When in Rome............


----------



## de Mexicaan (Apr 16, 2012)

Apart from the indeed numerous fees (but ok, govt services also have a cost) this is a tax free country. It is in fact strange that subsidies (the opposite of tax) exist.
As already mentioned in an earlier post this gas price reform does not seem to be a deregulation, since pricing is still set centrally and the market is not completely open. However, I can understand that the government wants to stop subsidizing fuel. 
I just hope it will not unnecessarily increase prices due to the fact that gas companies are working in a oligopoly and probably are not very cost effective.


----------



## iggles (Jan 4, 2015)

so how much will it cost me to fill up my TIIDA


----------



## The Rascal (Aug 6, 2014)

Fuel price increase means nothing to me, I only ever put AED50 in anyway.

However, take a look at the attached, UAE as producer and user and the percentage as part of the GDP.


----------



## LesFroggitts (Dec 30, 2013)

iggles said:


> so how much will it cost me to fill up my TIIDA


Anywhere from AED 3.44 (current minimum delivery of 2 litres) to AED 100, depends upon how empty it is I guess.


----------



## The Rascal (Aug 6, 2014)

First petrol, then Corporation Tax (tax on a company's profits) and VAT to follow...

Although I would not expect either for a few years yet.


----------



## INFAMOUS (Apr 19, 2011)

Stevesolar said:


> No a 5.5 litre twin-turbo, 557hp Mercedes!


Nice car! I was hoping to get a C63 as a daily. Currently I average 30L/100km -Modified SRT-10 Dodge Ram (worlds worst production vehicle for fuel consumption made).... Gotta pay to play. The F430 and Supercharged M5 won't be much better.

If people with V8's etc are worried about the cost in fuel prices then maybe there is more to be worried about. :confused2:

Now if VAT comes into play.. then I'm out LOL


----------



## Stevesolar (Dec 21, 2012)

INFAMOUS said:


> Nice car! I was hoping to get a C63 as a daily. Currently I average 30L/100km -Modified SRT-10 Dodge Ram (worlds worst production vehicle for fuel consumption made).... Gotta pay to play. The F430 and Supercharged M5 won't be much better.
> 
> If people with V8's etc are worried about the cost in fuel prices then maybe there is more to be worried about. :confused2:
> 
> Now if VAT comes into play.. then I'm out LOL


Hi,
The Dodge Ram in SRT form is a formidable weapon!!
Now that our Mercedes has 6000 km on the clock it did a more reasonable 13l per 100km on a trip from Abu Dhabi to Dubai - it's just really bad around town, in heavy traffic.
Even if fuel price doubles (which it probably will over next 12 months) - then it will still be manageable - especially when you compare both the car and fuel prices with Europe.
Cheers
Steve


----------



## A.Abbass (Jun 28, 2014)

* [Supplied data]:
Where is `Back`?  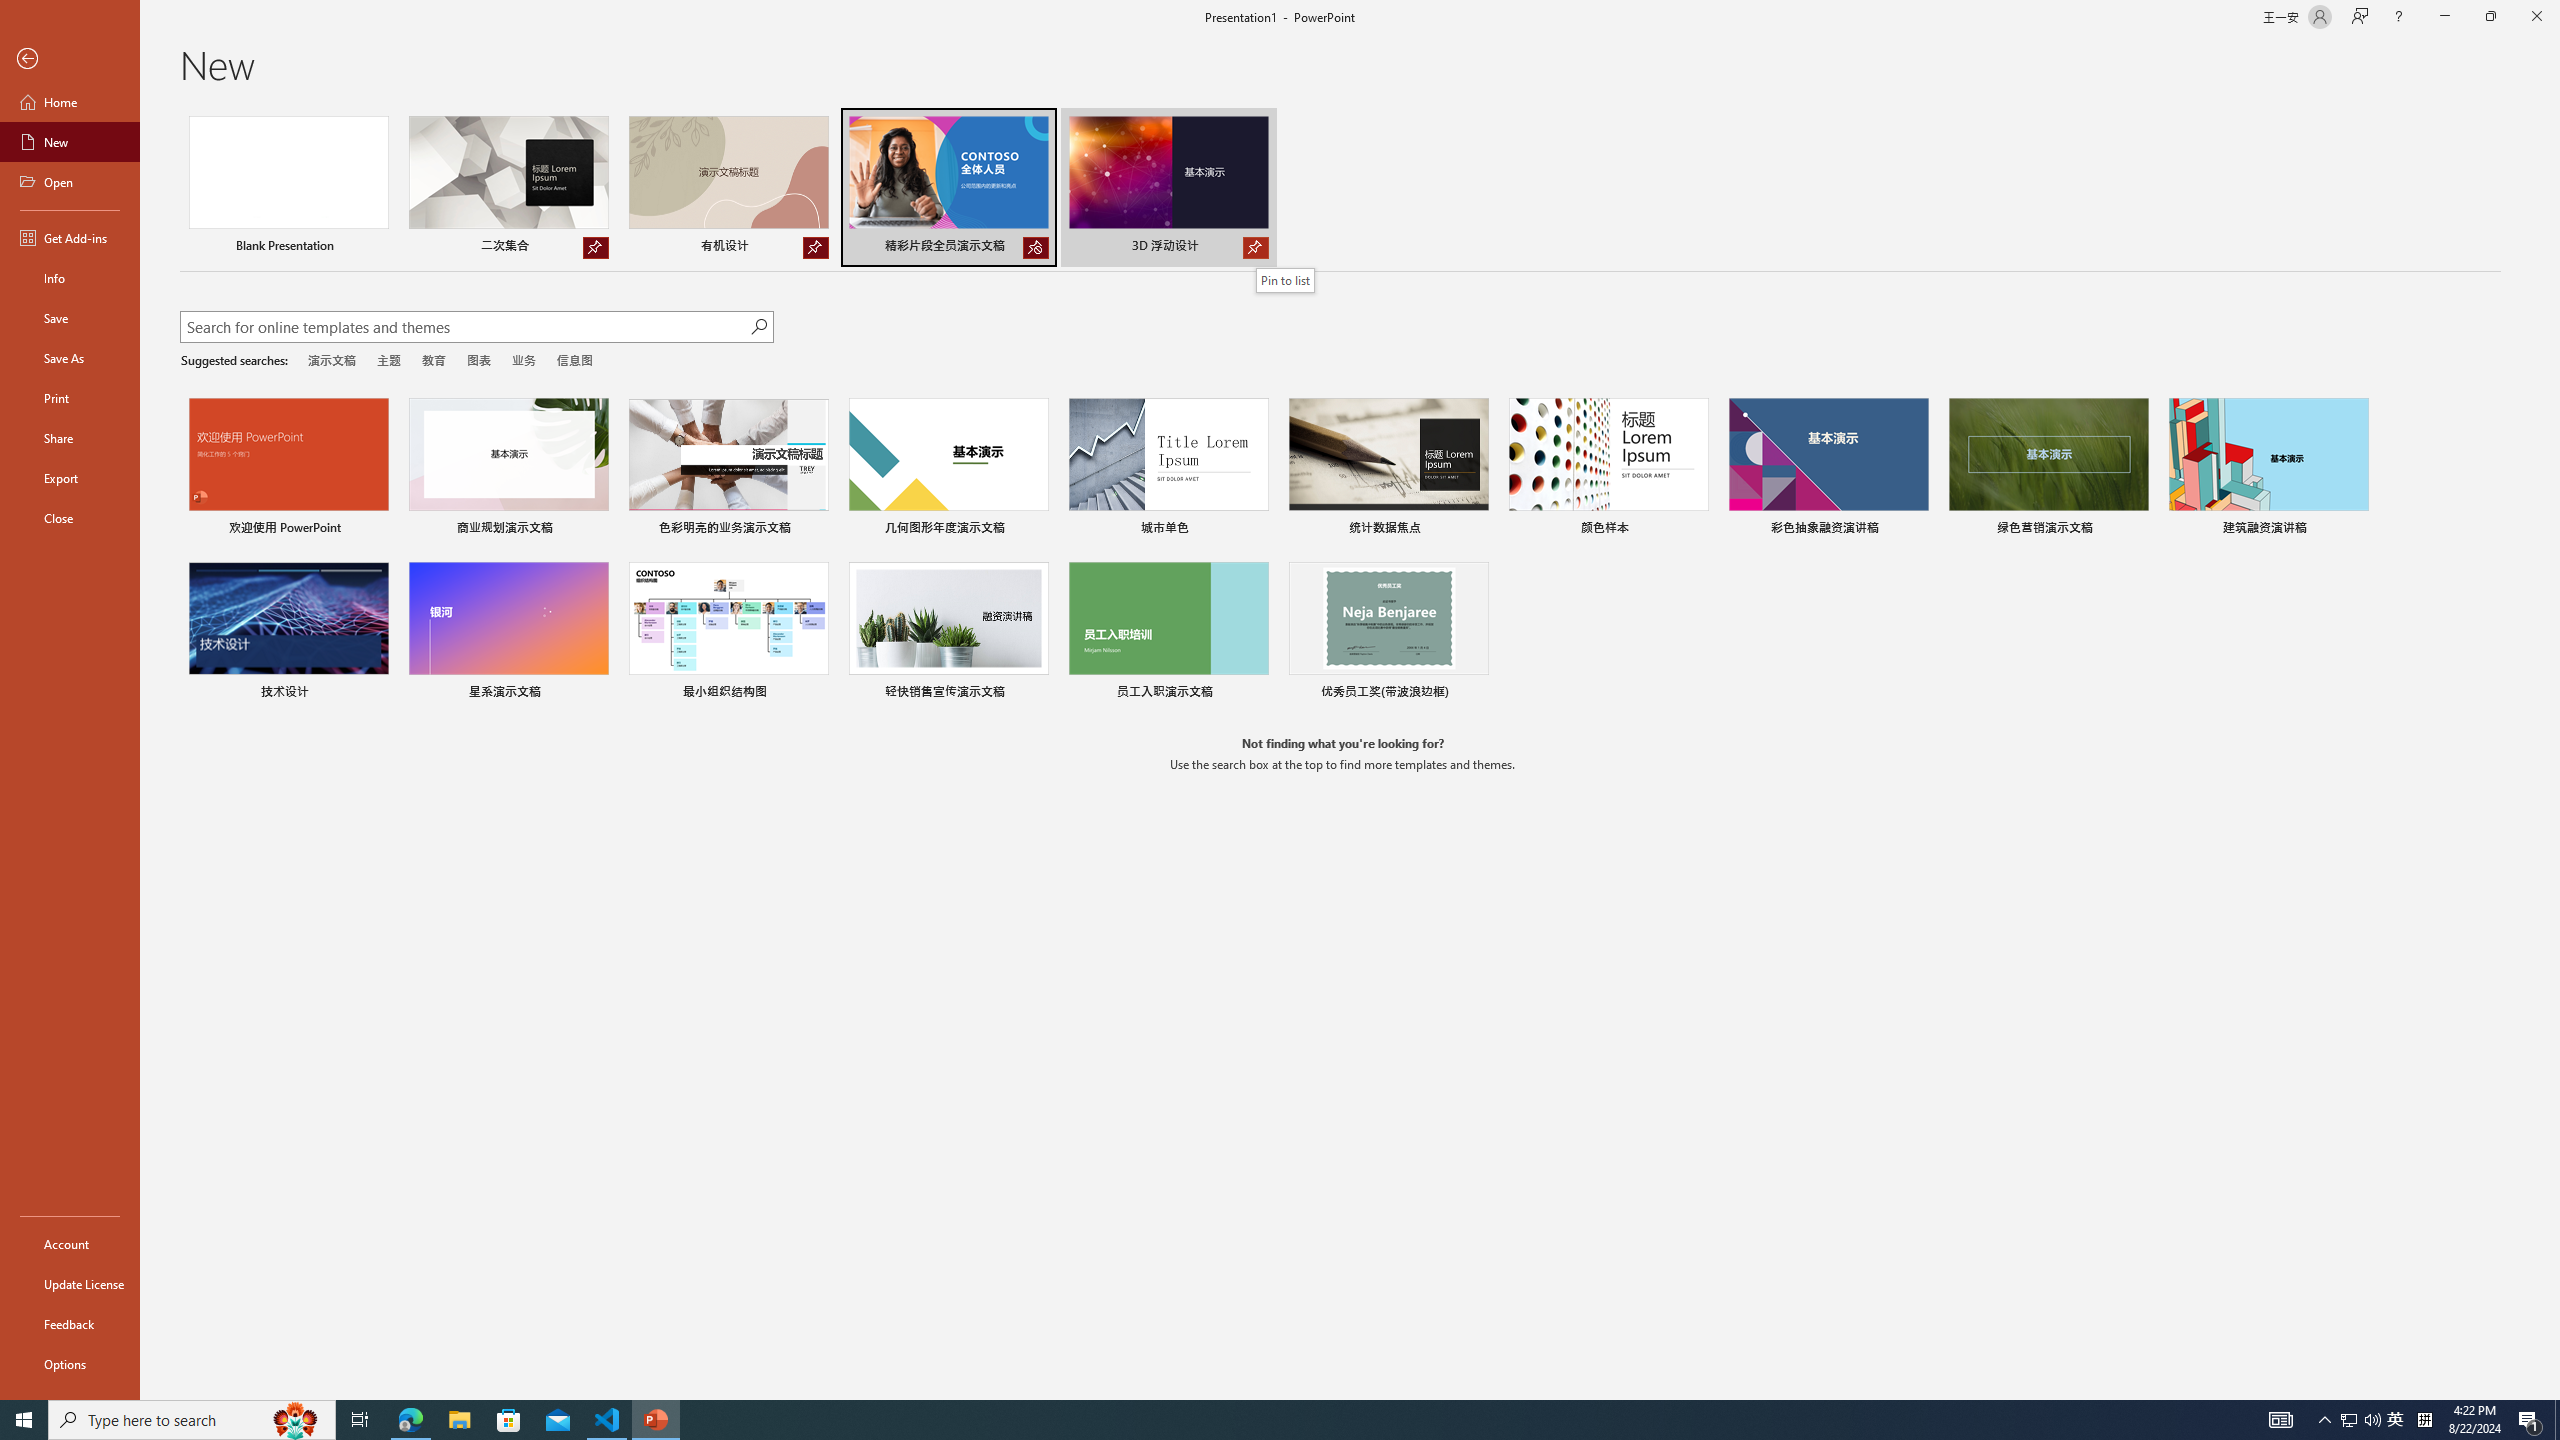
Back is located at coordinates (70, 60).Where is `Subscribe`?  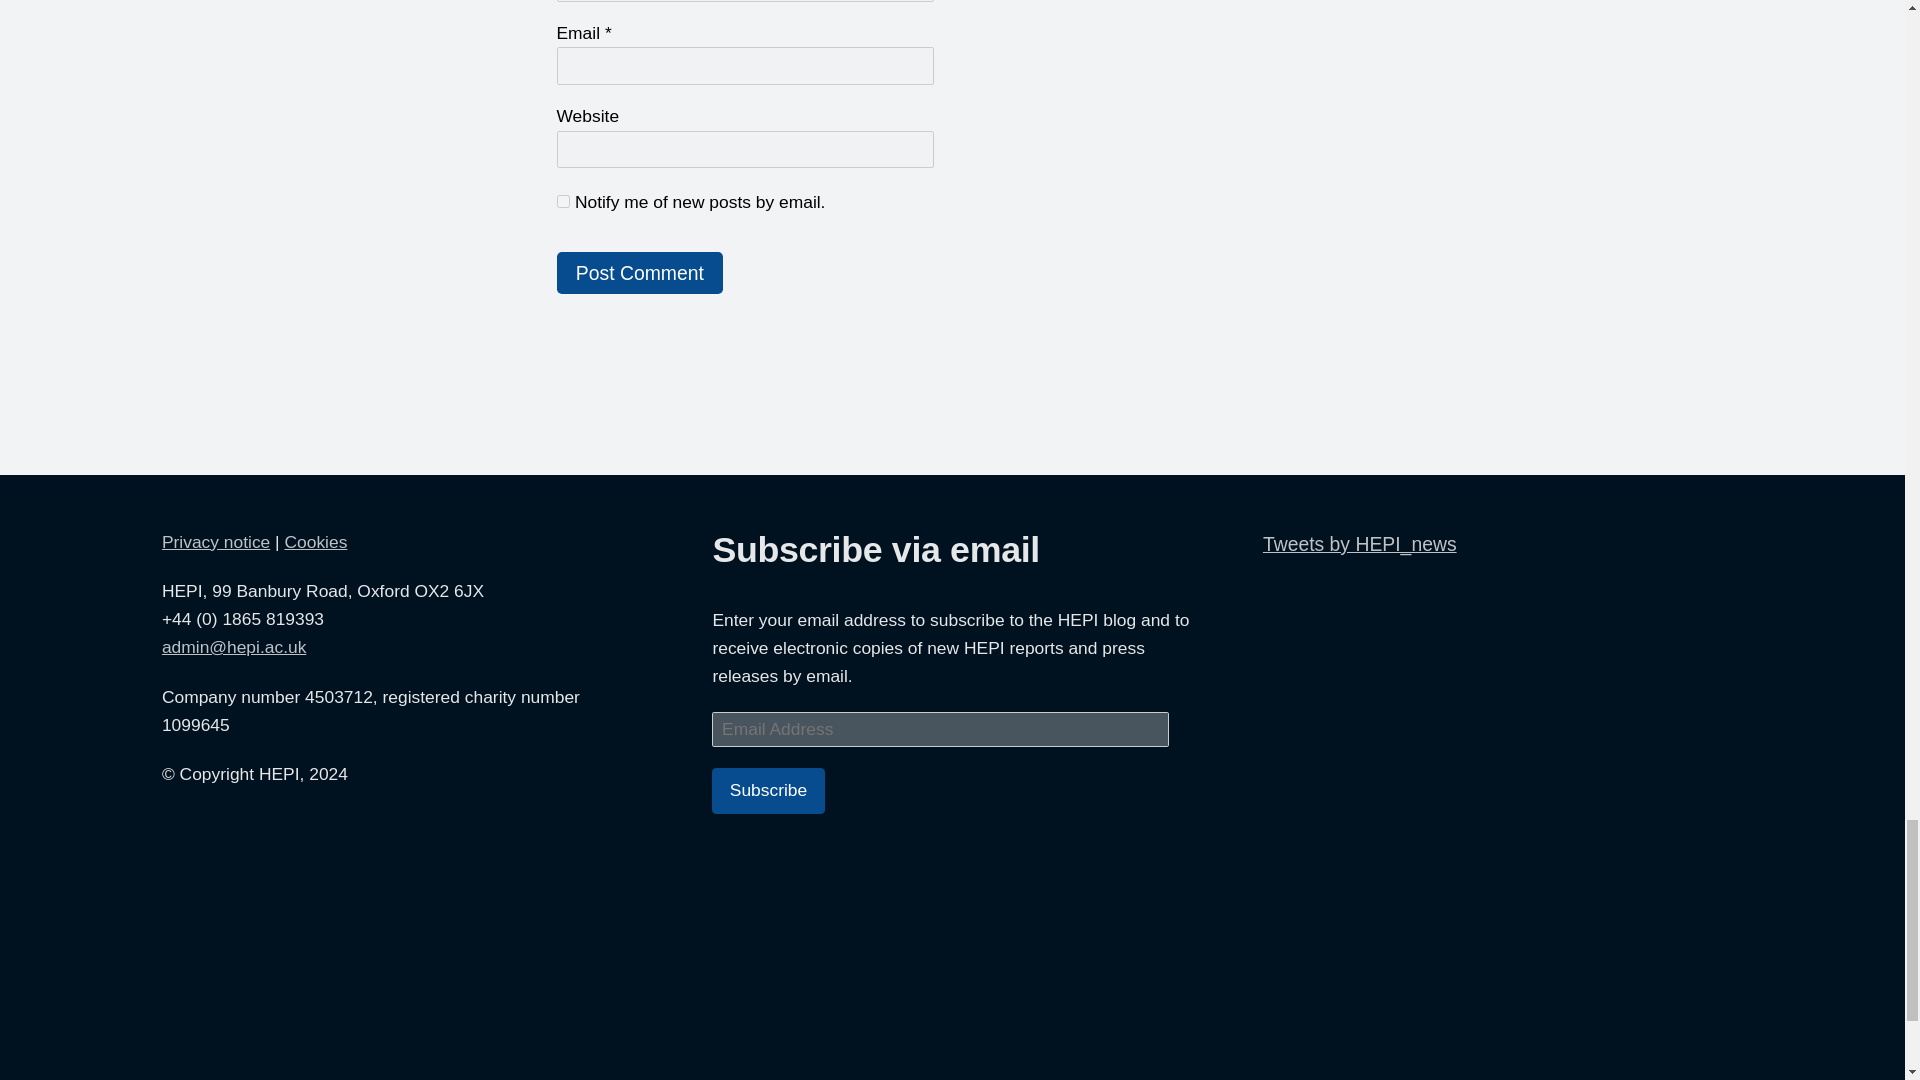 Subscribe is located at coordinates (768, 790).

* [Goal]:
Continue the forum thread on fuel prices from the point at which it stops. The data have no connection to the forum thread on fuel prices.

* [Task answer]:
I don't worry much about the petrol prices as doubling it would mean a mere 500 dhs monthly bill for me, I worry about how this increase would affect prices of everything else.


----------



## Stevesolar (Dec 21, 2012)

A.Abbass said:


> I don't worry much about the petrol prices as doubling it would mean a mere 500 dhs monthly bill for me, I worry about how this increase would affect prices of everything else.


Hi,
Good point - we were only discussing this at lunch yesterday.
Fuel price increases normally have huge knock on effects for taxi and bus prices, food costs and are generally used as a good excuse to increase prices across the board!
Cheers
Steve


----------



## Felixtoo2 (Jan 16, 2009)

But surely buses and delivery vehicles are almost all diesel powered and the price of diesel is actually expected to be reduced.


----------



## Stevesolar (Dec 21, 2012)

Felixtoo2 said:


> But surely buses and delivery vehicles are almost all diesel powered and the price of diesel is actually expected to be reduced.


Hi,
A friend who lives in the Marina ordered a bottle of gas a week after it was announced that Dubai had won the right to host the Expo 2020.
When he went to pay, the bottle was 20 dirhams more than on his last receipt.
He asked the delivery guy why it had gone up? Answer with a smile was "2020".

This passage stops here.